[EXERCISE GOAL]:
Rewrite every row below, substituting "desktop agent" for each occurrence of "computer-use agent" and changing nothing else.

──────

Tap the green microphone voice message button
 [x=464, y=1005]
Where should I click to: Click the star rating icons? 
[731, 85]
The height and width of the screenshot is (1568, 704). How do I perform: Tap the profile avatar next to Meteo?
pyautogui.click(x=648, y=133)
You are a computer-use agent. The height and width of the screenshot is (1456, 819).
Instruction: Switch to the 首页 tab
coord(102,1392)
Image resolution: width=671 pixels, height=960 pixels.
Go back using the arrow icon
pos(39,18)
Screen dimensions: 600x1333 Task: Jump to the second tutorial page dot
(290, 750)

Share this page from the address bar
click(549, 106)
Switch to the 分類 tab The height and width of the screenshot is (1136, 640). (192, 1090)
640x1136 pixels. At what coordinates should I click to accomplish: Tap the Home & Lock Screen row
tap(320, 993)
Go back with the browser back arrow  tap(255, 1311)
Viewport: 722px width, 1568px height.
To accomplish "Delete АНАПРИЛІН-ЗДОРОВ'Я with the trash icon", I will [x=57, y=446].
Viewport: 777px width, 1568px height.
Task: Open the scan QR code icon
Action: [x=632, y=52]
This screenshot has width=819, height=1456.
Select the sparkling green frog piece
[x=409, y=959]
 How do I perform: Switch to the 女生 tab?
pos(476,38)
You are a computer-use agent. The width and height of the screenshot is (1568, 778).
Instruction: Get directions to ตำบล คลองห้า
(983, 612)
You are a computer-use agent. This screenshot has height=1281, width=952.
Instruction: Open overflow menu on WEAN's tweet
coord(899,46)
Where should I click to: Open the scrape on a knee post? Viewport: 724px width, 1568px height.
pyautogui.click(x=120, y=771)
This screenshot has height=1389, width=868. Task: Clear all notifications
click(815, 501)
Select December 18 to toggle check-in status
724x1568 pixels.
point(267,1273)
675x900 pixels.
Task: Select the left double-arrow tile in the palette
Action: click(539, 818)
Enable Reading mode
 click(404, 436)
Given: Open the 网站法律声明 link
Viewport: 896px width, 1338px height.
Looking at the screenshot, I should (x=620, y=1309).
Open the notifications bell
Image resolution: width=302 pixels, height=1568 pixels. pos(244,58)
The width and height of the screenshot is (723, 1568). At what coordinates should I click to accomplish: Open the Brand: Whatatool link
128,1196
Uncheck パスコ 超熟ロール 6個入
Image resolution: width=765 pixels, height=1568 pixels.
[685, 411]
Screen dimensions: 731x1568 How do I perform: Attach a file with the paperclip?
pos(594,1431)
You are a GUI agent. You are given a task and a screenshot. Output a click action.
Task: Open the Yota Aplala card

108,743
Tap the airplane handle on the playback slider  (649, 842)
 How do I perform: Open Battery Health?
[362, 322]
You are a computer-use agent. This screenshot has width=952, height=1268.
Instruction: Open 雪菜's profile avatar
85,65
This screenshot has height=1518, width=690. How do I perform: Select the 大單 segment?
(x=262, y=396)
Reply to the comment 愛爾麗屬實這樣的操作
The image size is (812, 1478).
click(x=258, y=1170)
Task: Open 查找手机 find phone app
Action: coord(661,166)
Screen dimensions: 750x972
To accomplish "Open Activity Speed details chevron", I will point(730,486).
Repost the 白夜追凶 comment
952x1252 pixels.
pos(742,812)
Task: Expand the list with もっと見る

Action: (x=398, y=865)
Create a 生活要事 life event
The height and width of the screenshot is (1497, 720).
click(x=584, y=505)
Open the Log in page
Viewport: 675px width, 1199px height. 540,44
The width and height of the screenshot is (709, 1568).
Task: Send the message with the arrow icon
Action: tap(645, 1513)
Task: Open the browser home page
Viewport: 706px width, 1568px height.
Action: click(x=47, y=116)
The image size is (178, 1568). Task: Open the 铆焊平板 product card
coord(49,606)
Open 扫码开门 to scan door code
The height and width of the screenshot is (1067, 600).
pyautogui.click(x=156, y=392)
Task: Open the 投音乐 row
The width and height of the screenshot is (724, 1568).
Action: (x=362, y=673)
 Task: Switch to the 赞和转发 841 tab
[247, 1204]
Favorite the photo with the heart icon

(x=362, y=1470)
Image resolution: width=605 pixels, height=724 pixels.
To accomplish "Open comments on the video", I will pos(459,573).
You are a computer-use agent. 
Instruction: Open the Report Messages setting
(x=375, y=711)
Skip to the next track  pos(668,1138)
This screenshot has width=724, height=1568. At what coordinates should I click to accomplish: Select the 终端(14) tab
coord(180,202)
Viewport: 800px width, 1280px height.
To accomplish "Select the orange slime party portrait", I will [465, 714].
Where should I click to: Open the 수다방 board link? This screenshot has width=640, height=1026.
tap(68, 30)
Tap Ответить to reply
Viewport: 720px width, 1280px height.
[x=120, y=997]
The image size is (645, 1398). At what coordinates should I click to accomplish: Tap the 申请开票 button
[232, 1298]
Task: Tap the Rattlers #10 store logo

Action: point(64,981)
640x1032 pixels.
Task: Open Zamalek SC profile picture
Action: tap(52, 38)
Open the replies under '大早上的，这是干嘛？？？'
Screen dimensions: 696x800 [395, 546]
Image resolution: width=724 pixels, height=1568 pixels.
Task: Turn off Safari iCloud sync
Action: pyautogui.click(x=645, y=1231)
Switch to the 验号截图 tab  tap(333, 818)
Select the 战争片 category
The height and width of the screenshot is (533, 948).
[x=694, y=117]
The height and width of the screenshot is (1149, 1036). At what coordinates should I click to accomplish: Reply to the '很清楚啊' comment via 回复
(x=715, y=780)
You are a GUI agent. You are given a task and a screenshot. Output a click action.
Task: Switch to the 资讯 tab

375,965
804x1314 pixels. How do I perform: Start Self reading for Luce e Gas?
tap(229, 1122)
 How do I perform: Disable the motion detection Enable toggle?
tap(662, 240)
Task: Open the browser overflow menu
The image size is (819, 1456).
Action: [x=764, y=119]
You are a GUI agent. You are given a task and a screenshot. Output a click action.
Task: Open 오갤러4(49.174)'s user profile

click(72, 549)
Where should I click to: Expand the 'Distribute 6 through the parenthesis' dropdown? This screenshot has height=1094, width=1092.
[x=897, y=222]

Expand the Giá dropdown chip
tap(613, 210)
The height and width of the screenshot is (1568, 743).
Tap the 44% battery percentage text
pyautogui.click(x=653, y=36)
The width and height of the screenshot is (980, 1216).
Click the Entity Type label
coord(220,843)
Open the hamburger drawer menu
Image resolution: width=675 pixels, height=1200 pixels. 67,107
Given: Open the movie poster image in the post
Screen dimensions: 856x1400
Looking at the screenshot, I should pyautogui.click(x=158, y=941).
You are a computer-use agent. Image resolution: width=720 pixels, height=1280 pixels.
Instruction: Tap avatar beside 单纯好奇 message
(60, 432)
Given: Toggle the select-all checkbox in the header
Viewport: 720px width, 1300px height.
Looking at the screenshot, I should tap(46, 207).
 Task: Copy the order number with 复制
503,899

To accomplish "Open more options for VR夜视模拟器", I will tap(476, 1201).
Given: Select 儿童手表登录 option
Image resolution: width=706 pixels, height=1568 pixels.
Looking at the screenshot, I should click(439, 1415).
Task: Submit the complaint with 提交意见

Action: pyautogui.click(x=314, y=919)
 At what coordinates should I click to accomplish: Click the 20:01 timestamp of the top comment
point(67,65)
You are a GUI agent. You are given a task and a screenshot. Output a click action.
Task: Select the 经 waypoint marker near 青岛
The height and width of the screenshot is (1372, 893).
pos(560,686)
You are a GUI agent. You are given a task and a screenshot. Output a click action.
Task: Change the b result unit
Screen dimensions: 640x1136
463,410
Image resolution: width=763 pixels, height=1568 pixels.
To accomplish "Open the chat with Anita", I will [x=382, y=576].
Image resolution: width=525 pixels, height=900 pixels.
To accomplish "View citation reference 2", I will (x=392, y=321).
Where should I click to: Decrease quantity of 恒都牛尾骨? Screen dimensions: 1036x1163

──────

[OUTPUT OF THE TASK]:
Tap the green microphone voice message button
 [x=464, y=1005]
Where should I click to: Click the star rating icons? 
[731, 85]
The height and width of the screenshot is (1568, 704). How do I perform: Tap the profile avatar next to Meteo?
pyautogui.click(x=648, y=133)
You are a desktop agent. The height and width of the screenshot is (1456, 819).
Instruction: Switch to the 首页 tab
coord(102,1392)
Image resolution: width=671 pixels, height=960 pixels.
Go back using the arrow icon
pos(39,18)
Screen dimensions: 600x1333 Task: Jump to the second tutorial page dot
(290, 750)

Share this page from the address bar
click(549, 106)
Switch to the 分類 tab The height and width of the screenshot is (1136, 640). (192, 1090)
640x1136 pixels. At what coordinates should I click to accomplish: Tap the Home & Lock Screen row
tap(320, 993)
Go back with the browser back arrow  tap(255, 1311)
Viewport: 722px width, 1568px height.
To accomplish "Delete АНАПРИЛІН-ЗДОРОВ'Я with the trash icon", I will [x=57, y=446].
Viewport: 777px width, 1568px height.
Task: Open the scan QR code icon
Action: [x=632, y=52]
This screenshot has width=819, height=1456.
Select the sparkling green frog piece
[x=409, y=959]
 How do I perform: Switch to the 女生 tab?
pos(476,38)
You are a desktop agent. The width and height of the screenshot is (1568, 778).
Instruction: Get directions to ตำบล คลองห้า
(983, 612)
You are a desktop agent. This screenshot has height=1281, width=952.
Instruction: Open overflow menu on WEAN's tweet
coord(899,46)
Where should I click to: Open the scrape on a knee post? Viewport: 724px width, 1568px height.
pyautogui.click(x=120, y=771)
This screenshot has height=1389, width=868. Task: Clear all notifications
click(815, 501)
Select December 18 to toggle check-in status
724x1568 pixels.
point(267,1273)
675x900 pixels.
Task: Select the left double-arrow tile in the palette
Action: click(539, 818)
Enable Reading mode
 click(404, 436)
Given: Open the 网站法律声明 link
Viewport: 896px width, 1338px height.
Looking at the screenshot, I should (x=620, y=1309).
Open the notifications bell
Image resolution: width=302 pixels, height=1568 pixels. pos(244,58)
The width and height of the screenshot is (723, 1568). At what coordinates should I click to accomplish: Open the Brand: Whatatool link
128,1196
Uncheck パスコ 超熟ロール 6個入
Image resolution: width=765 pixels, height=1568 pixels.
[685, 411]
Screen dimensions: 731x1568 How do I perform: Attach a file with the paperclip?
pos(594,1431)
You are a GUI agent. You are given a task and a screenshot. Output a click action.
Task: Open the Yota Aplala card

108,743
Tap the airplane handle on the playback slider  (649, 842)
 How do I perform: Open Battery Health?
[362, 322]
You are a desktop agent. This screenshot has width=952, height=1268.
Instruction: Open 雪菜's profile avatar
85,65
This screenshot has height=1518, width=690. How do I perform: Select the 大單 segment?
(x=262, y=396)
Reply to the comment 愛爾麗屬實這樣的操作
The image size is (812, 1478).
click(x=258, y=1170)
Task: Open 查找手机 find phone app
Action: coord(661,166)
Screen dimensions: 750x972
To accomplish "Open Activity Speed details chevron", I will point(730,486).
Repost the 白夜追凶 comment
952x1252 pixels.
pos(742,812)
Task: Expand the list with もっと見る

Action: (x=398, y=865)
Create a 生活要事 life event
The height and width of the screenshot is (1497, 720).
click(x=584, y=505)
Open the Log in page
Viewport: 675px width, 1199px height. 540,44
The width and height of the screenshot is (709, 1568).
Task: Send the message with the arrow icon
Action: tap(645, 1513)
Task: Open the browser home page
Viewport: 706px width, 1568px height.
Action: click(x=47, y=116)
The image size is (178, 1568). Task: Open the 铆焊平板 product card
coord(49,606)
Open 扫码开门 to scan door code
The height and width of the screenshot is (1067, 600).
pyautogui.click(x=156, y=392)
Task: Open the 投音乐 row
The width and height of the screenshot is (724, 1568).
Action: (x=362, y=673)
 Task: Switch to the 赞和转发 841 tab
[247, 1204]
Favorite the photo with the heart icon

(x=362, y=1470)
Image resolution: width=605 pixels, height=724 pixels.
To accomplish "Open comments on the video", I will pos(459,573).
You are a desktop agent. 
Instruction: Open the Report Messages setting
(x=375, y=711)
Skip to the next track  pos(668,1138)
This screenshot has width=724, height=1568. At what coordinates should I click to accomplish: Select the 终端(14) tab
coord(180,202)
Viewport: 800px width, 1280px height.
To accomplish "Select the orange slime party portrait", I will [465, 714].
Where should I click to: Open the 수다방 board link? This screenshot has width=640, height=1026.
tap(68, 30)
Tap Ответить to reply
Viewport: 720px width, 1280px height.
[x=120, y=997]
The image size is (645, 1398). At what coordinates should I click to accomplish: Tap the 申请开票 button
[232, 1298]
Task: Tap the Rattlers #10 store logo

Action: point(64,981)
640x1032 pixels.
Task: Open Zamalek SC profile picture
Action: tap(52, 38)
Open the replies under '大早上的，这是干嘛？？？'
Screen dimensions: 696x800 [395, 546]
Image resolution: width=724 pixels, height=1568 pixels.
Task: Turn off Safari iCloud sync
Action: pyautogui.click(x=645, y=1231)
Switch to the 验号截图 tab  tap(333, 818)
Select the 战争片 category
The height and width of the screenshot is (533, 948).
[x=694, y=117]
The height and width of the screenshot is (1149, 1036). At what coordinates should I click to accomplish: Reply to the '很清楚啊' comment via 回复
(x=715, y=780)
You are a GUI agent. You are given a task and a screenshot. Output a click action.
Task: Switch to the 资讯 tab

375,965
804x1314 pixels. How do I perform: Start Self reading for Luce e Gas?
tap(229, 1122)
 How do I perform: Disable the motion detection Enable toggle?
tap(662, 240)
Task: Open the browser overflow menu
The image size is (819, 1456).
Action: [x=764, y=119]
You are a GUI agent. You are given a task and a screenshot. Output a click action.
Task: Open 오갤러4(49.174)'s user profile

click(72, 549)
Where should I click to: Expand the 'Distribute 6 through the parenthesis' dropdown? This screenshot has height=1094, width=1092.
[x=897, y=222]

Expand the Giá dropdown chip
tap(613, 210)
The height and width of the screenshot is (1568, 743).
Tap the 44% battery percentage text
pyautogui.click(x=653, y=36)
The width and height of the screenshot is (980, 1216).
Click the Entity Type label
coord(220,843)
Open the hamburger drawer menu
Image resolution: width=675 pixels, height=1200 pixels. 67,107
Given: Open the movie poster image in the post
Screen dimensions: 856x1400
Looking at the screenshot, I should pyautogui.click(x=158, y=941).
You are a desktop agent. Image resolution: width=720 pixels, height=1280 pixels.
Instruction: Tap avatar beside 单纯好奇 message
(60, 432)
Given: Toggle the select-all checkbox in the header
Viewport: 720px width, 1300px height.
Looking at the screenshot, I should tap(46, 207).
 Task: Copy the order number with 复制
503,899

To accomplish "Open more options for VR夜视模拟器", I will tap(476, 1201).
Given: Select 儿童手表登录 option
Image resolution: width=706 pixels, height=1568 pixels.
Looking at the screenshot, I should click(439, 1415).
Task: Submit the complaint with 提交意见

Action: pyautogui.click(x=314, y=919)
 At what coordinates should I click to accomplish: Click the 20:01 timestamp of the top comment
point(67,65)
You are a GUI agent. You are given a task and a screenshot. Output a click action.
Task: Select the 经 waypoint marker near 青岛
The height and width of the screenshot is (1372, 893).
pos(560,686)
You are a GUI agent. You are given a task and a screenshot. Output a click action.
Task: Change the b result unit
Screen dimensions: 640x1136
463,410
Image resolution: width=763 pixels, height=1568 pixels.
To accomplish "Open the chat with Anita", I will [x=382, y=576].
Image resolution: width=525 pixels, height=900 pixels.
To accomplish "View citation reference 2", I will (x=392, y=321).
Where should I click to: Decrease quantity of 恒都牛尾骨? Screen dimensions: 1036x1163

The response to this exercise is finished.